The pilot, age 52, held a private pilot certificate, with ratings for airplane single engine land. He was issued a FAA third-class medical certificate on June 11, 2009, with a limitation that must wear corrective lenses. The pilot documented a total of 925 flight hours in all aircraft at the time of the medical. He also held a repairman experimental aircraft builder certificate, with a limitation inspection certificate for experimental aircraft make MD special, model EZ, serial number 001, issued December 28, 1996.


The composite construction, 2 place tandem, Michael J. Davis LongEZ was issued a special airworthiness certificate in the experimental class under the amateur-built category on June 29, 2009. A review of the airplane's maintenance records, that were provided, revealed that the airplane’s last inspection was performed on June 27, 2009, at a total airframe time of 3.4 hours. The rear mounted engine was a Lycoming O-320-E2D, equipped with a single ignition system, with a total time in service of 1,800 hours at time of installation.

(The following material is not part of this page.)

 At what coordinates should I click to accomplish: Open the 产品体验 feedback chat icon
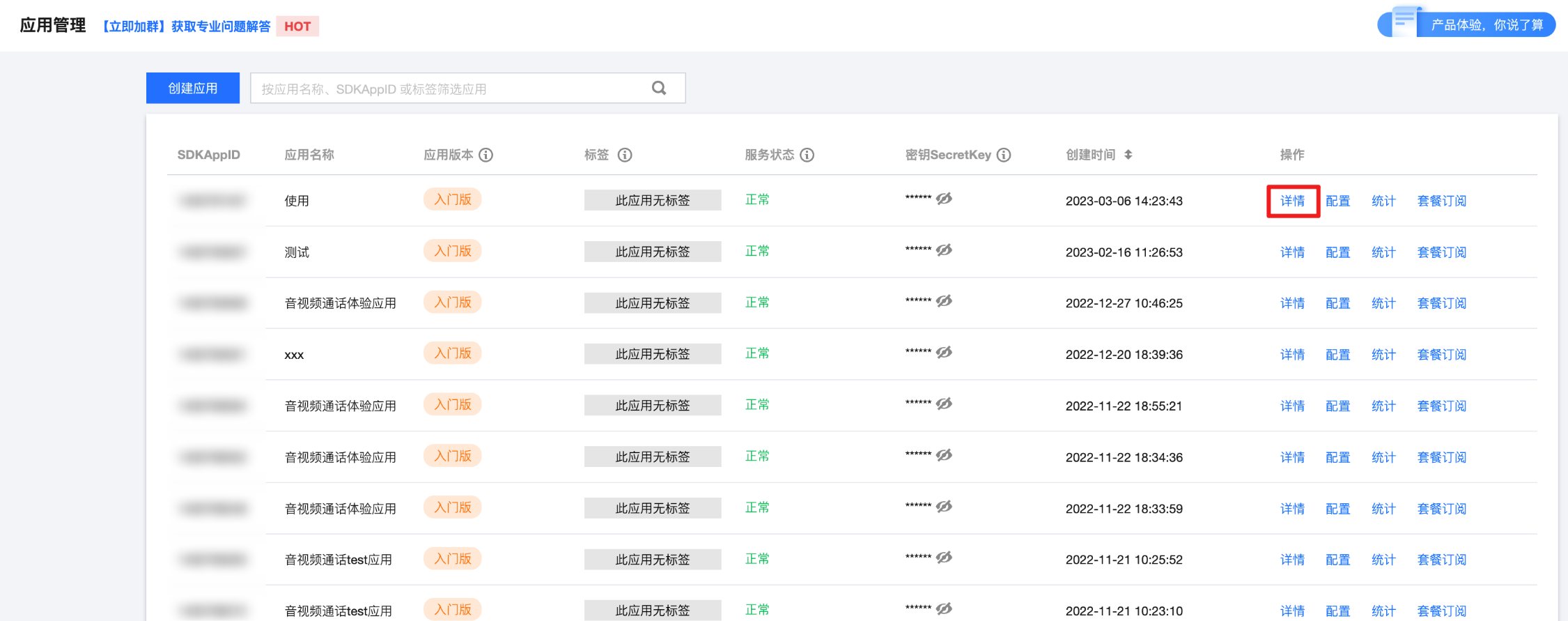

The last maintenance was performed on August 26, 2009, at a total airframe time of 38.0 hours. Examination of the provided maintenance records revealed no unresolved maintenance discrepancies against the airplane prior to departure.


The nearest official weather reporting station was the Campbell Army Airfield, Hopkinsville, Kentucky, located approximately 40 miles east of the accident location. The 1455 surface observation was: winds 220 degrees at 15 knots; visibility 10 statute miles; overcast clouds at 2,400 feet; temperature 0 degrees Celsius (C); dew point -5 degrees C; altimeter 29.78 inches of mercury.


Examination of the accident site showed the airplane’s initial contact was near the top of a row of 30 foot tall trees, which separated a section of the left wing. The section of left wing came to rest several feet from the tree on a driveway; partially intact. The remaining airplane structure impacted the ground upside-down, flat, about 50 feet from the initial tree contact point. A post crash fire consumed the main wreckage. The wreckage energy path was toward the east. Wreckage debris and navigational charts were scattered near the main wreckage and in the surrounding trees. Several larger tree branches were found within the main wreckage. The only distinguishable airplane components in the burnt wreckage were the engine and several metal components. One of the two composite propeller blades remained intact on the propeller flange with thermo damage. The other blade was consumed by fire. There were no propeller slash marks at the site.

A post wreckage recovery engine examination established engine drive train continuity. The #2 and #4 cylinders did not hold compression, and the #1 cylinder bottom plug produced a weak spark. The oil screen and carburetor fuel filter were both clean, and the fuel line micro filter had no significant debris. The examination revealed that the single magneto’s P-lead terminal end had a section worn and had been making contact with the fabric covered steel braid oil cooler hose line, to which the chafing exposed the metal layer of the hose.


The Office of the Chief Medical Examiner, University of Louisville, Division of Forensic Pathology, Louisville, Kentucky, conducted a postmortem examination of the pilot. The cause of death was smoke inhalation and perimortem thermal injuries.

Postmortem toxicology tests were performed by the FAA Forensic Toxicology Laboratory, Oklahoma City, Oklahoma, on specimens obtained from the pilot. The tests were negative for ethanol and drugs, and positive for carbon monoxide and cyanide.